§ **EXERCISE DESCRIPTION**:
Please give back, word for word, only the lines starting at the one containing "Yo soy (12, 1132)" and ending at the one containing "Tasa de interés (19, 689)" within the material below.

=-=-=

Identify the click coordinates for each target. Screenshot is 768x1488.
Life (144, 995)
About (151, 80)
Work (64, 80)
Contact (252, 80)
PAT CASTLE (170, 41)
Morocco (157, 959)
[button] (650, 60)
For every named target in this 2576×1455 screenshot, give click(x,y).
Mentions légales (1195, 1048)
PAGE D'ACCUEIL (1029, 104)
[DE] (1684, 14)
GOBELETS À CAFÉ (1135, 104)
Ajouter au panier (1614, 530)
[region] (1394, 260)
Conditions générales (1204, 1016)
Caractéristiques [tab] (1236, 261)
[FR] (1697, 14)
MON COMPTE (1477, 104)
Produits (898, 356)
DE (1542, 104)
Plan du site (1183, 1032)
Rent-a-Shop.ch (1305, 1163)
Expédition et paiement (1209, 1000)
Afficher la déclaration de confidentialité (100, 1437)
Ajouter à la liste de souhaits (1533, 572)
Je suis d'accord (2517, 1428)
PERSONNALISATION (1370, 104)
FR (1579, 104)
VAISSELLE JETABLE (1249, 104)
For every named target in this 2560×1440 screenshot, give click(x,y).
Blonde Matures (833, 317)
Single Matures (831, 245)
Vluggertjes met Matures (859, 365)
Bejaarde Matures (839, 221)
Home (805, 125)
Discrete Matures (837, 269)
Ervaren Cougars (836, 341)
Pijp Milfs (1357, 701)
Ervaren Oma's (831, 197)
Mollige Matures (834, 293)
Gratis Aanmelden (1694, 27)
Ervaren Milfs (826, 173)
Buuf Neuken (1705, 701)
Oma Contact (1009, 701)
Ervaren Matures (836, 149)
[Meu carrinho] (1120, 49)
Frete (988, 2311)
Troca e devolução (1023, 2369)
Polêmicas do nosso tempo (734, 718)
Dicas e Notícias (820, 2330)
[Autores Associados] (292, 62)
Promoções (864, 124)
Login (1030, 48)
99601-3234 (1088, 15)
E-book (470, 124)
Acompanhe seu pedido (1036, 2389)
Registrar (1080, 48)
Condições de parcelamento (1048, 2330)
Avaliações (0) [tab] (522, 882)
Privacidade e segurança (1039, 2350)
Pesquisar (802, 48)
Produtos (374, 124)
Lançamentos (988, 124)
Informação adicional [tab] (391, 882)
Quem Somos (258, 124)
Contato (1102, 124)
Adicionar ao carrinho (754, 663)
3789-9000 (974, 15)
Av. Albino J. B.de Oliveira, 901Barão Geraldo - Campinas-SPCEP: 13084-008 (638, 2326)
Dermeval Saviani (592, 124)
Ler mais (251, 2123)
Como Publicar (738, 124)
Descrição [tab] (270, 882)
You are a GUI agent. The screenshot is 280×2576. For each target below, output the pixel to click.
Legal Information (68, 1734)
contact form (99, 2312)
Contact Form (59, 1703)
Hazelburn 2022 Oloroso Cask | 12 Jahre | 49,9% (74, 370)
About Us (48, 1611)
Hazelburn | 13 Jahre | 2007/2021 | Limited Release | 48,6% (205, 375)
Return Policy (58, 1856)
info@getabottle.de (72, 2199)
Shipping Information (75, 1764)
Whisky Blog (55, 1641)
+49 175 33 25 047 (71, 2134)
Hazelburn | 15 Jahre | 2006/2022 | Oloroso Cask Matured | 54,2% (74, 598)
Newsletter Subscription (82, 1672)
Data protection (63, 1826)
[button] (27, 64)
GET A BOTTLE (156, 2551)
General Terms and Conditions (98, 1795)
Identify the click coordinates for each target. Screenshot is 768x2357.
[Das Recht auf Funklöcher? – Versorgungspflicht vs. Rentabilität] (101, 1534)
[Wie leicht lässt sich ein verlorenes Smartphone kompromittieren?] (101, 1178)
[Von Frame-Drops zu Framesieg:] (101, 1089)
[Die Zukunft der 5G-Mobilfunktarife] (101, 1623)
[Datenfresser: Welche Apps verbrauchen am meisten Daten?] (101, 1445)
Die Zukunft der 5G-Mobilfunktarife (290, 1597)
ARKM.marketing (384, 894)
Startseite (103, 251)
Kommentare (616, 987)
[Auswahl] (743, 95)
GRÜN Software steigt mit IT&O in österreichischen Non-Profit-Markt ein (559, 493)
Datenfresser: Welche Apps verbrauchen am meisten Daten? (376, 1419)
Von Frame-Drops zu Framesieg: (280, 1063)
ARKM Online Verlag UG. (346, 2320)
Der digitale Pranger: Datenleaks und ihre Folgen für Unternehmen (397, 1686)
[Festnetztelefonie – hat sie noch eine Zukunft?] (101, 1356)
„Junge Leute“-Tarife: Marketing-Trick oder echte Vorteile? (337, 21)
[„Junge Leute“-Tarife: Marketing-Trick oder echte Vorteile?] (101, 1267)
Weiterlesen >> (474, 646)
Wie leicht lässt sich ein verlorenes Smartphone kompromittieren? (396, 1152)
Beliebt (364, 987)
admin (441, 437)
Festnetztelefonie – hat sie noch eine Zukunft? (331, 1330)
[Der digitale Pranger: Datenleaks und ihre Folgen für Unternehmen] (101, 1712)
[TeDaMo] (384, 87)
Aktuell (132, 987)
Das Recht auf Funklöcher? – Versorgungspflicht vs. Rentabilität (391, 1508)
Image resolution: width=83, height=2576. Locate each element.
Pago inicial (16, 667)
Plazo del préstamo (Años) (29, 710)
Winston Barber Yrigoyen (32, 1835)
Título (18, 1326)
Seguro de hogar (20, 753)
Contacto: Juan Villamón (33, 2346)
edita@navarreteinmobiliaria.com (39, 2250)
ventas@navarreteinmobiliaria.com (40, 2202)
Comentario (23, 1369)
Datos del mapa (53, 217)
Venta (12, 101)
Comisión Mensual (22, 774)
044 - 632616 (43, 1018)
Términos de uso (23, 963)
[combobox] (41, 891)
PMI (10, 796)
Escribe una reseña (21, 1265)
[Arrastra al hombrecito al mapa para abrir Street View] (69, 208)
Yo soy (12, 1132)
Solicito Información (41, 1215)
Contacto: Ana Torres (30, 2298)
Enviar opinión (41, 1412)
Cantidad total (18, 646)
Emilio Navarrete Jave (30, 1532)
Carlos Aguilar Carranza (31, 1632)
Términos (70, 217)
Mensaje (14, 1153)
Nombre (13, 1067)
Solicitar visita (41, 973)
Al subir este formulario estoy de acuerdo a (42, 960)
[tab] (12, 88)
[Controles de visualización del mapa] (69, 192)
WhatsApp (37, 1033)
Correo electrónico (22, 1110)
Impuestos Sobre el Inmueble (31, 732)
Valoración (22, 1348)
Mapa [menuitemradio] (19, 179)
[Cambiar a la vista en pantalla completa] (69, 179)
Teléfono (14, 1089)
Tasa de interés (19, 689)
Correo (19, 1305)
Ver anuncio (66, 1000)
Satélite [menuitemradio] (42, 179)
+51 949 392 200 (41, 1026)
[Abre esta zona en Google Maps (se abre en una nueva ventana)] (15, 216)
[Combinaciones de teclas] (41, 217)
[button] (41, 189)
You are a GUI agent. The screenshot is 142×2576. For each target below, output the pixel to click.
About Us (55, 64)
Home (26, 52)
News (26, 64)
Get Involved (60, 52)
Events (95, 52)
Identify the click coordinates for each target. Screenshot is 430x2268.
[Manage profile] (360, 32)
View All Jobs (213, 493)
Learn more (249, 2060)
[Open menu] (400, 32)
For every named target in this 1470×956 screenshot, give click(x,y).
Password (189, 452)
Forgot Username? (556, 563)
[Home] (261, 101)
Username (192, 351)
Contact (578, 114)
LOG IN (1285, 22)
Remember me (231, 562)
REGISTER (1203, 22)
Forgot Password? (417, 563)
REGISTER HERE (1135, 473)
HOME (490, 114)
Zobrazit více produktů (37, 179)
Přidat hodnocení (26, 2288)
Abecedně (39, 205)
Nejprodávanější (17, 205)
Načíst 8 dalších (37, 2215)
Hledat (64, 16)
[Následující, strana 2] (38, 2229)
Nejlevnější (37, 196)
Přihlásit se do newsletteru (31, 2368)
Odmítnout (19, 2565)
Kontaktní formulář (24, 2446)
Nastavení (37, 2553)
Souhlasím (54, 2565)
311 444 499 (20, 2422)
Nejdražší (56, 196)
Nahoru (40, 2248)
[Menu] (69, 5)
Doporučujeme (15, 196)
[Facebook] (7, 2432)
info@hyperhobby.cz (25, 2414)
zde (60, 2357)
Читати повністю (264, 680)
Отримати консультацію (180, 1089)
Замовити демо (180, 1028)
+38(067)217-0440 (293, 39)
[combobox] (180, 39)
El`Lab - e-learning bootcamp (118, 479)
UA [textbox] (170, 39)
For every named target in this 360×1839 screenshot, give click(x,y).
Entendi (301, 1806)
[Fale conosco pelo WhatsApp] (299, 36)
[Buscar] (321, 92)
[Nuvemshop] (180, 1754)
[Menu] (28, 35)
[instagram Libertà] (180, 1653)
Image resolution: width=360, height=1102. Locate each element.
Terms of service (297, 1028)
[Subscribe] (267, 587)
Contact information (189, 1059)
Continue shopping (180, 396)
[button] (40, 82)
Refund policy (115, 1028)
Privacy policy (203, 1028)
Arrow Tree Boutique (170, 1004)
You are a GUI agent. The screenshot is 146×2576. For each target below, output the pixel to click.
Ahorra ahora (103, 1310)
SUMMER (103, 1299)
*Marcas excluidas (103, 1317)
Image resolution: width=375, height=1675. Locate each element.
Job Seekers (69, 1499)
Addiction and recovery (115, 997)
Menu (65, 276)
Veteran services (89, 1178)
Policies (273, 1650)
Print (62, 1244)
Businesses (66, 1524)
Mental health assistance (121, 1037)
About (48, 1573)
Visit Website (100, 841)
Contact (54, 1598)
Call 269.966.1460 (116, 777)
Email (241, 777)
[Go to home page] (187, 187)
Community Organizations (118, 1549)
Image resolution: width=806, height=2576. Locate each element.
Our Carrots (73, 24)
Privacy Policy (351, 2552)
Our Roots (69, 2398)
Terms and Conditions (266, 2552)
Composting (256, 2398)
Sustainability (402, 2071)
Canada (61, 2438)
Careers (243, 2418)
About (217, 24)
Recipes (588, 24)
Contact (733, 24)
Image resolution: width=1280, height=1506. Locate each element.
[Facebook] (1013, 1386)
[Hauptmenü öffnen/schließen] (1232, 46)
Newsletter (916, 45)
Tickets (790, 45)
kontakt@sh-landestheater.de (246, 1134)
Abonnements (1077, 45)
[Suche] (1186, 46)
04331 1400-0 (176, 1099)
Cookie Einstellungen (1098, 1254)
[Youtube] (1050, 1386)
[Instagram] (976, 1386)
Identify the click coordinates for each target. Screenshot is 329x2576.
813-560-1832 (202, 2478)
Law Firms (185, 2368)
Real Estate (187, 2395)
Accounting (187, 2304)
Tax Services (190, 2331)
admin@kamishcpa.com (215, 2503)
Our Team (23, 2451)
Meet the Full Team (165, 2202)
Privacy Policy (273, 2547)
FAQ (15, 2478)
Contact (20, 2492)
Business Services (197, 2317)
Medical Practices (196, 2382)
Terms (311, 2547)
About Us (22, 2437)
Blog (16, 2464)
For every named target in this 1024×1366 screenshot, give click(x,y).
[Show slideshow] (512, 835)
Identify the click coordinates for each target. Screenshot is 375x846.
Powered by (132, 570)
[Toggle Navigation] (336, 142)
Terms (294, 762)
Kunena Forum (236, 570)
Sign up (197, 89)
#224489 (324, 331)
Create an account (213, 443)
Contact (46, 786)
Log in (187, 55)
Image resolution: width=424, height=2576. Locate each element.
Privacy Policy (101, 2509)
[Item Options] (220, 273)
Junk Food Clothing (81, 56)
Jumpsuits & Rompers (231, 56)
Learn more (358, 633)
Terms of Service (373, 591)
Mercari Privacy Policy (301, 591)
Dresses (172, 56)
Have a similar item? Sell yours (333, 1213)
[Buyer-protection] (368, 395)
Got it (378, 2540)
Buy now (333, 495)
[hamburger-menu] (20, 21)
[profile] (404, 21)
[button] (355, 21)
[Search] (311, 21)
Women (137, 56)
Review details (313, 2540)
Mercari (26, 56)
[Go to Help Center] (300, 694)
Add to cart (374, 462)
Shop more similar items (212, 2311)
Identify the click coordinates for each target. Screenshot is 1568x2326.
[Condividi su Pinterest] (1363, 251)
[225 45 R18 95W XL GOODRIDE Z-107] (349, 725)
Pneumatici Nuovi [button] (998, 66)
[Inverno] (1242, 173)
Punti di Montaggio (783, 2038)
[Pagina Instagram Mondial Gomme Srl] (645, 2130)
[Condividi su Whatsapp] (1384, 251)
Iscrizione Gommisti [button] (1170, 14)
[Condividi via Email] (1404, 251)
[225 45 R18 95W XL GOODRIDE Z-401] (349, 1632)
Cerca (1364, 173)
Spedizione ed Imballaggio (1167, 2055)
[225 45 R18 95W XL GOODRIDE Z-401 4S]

=-=-=

§ **EXPECTED OUTPUT**:
Yo soy (12, 1132)
Solicito Información (41, 1215)
Contacto: Ana Torres (30, 2298)
Enviar opinión (41, 1412)
Cantidad total (18, 646)
Emilio Navarrete Jave (30, 1532)
Carlos Aguilar Carranza (31, 1632)
Términos (70, 217)
Mensaje (14, 1153)
Nombre (13, 1067)
Solicitar visita (41, 973)
Al subir este formulario estoy de acuerdo a (42, 960)
[tab] (12, 88)
[Controles de visualización del mapa] (69, 192)
WhatsApp (37, 1033)
Correo electrónico (22, 1110)
Impuestos Sobre el Inmueble (31, 732)
Valoración (22, 1348)
Mapa [menuitemradio] (19, 179)
[Cambiar a la vista en pantalla completa] (69, 179)
Teléfono (14, 1089)
Tasa de interés (19, 689)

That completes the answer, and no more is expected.